(STUDY TEXT)

Authors:

- Nurudin Alvarez-Gonzalez
- Andreas Kaltenbrunner
- Vicenç Gómez

## tl;dr

Creates features of a node by encoding the degree and distance of the nodes in the neighborhood. Neighborhood size is a hyperparameter, \alpha. The size of the resulting vector is \alpha \cdot d_\text{max}. The values of this (sparse) vector are the count of the number of nodes that satisfy that degree/distance criteria.

This local encoding is then simply passed through a linear layer to densify and embed.

## Experimental Setting

### Datasets

- Les Miserables
- Sister Cities
- ArXiv AstroPhysics
- PPI

### Baselines

- Unattributed graph embeddings (all transductive):
- DeepWalk
- node2vec
- LINE (Line: Large-scale information network embedding)
- VERSE (Verse: Versatile graph embeddings from similarity measures)

- Inductive methods (all require node attributes):
- GCN
- GraphSAGE
- LGCL (large-scale learnable graph convolutional networks)
- PinSAGE

### Evaluation metrics

#### Unsupervised

Samples random walks from each node. Then use a skip-gram negative sampling objective.

(End STUDY TEXT)
(ENTRIES SUPPLIED)

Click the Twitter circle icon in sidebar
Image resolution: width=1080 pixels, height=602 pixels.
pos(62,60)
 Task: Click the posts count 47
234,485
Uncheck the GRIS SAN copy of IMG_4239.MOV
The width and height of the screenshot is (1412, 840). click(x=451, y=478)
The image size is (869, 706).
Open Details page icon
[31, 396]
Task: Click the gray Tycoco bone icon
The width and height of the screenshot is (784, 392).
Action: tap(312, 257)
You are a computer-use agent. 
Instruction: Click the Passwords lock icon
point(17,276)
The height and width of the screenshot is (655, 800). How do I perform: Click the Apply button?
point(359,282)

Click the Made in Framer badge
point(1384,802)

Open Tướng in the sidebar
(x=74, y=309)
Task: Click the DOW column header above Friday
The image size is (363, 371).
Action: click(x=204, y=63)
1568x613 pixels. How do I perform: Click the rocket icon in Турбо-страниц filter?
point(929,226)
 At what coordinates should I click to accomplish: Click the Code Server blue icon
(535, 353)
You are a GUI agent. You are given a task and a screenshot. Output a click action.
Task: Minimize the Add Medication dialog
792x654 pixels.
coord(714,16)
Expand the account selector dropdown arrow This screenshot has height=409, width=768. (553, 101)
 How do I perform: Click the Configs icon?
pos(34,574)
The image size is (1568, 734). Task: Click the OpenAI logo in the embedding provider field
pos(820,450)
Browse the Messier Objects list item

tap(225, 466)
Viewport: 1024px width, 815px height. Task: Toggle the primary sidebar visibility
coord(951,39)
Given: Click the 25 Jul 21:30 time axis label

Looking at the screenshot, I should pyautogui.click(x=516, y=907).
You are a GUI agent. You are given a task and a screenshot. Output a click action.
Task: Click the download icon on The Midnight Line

(End ENTRIES SUPPLIED)

AIM OF THE TASK = Extend the notes on the degree-and-distance node embedding method, starting after their last sentence about the skip-gram negative sampling objective.

RESPONSE TO THE EXERCISE =
Run this to generate embeddings and then cluster on the embeddings. In Les Miserables (which have two copies of the graph with a single edge between a random pairing across graphs), they find that by setting the receptive field of the structure encoding to \alpha=1, clusters mostly capture densely connected nodes. However, when \alpha=2, cluster assignment is more based on structural role and less so on node proximity.

Also look at ROC-AUC on Link Prediction tasks using Facebook and ArXiv datasets.

#### Supervised

Exactly what you’d expect–use these as input embeddings to a downstream model.

Multi-label node classification task where the objective is to predict 121 different binary labels capturing protein functions in a series of Protein-to-Protein Interaction (PPI) graphs.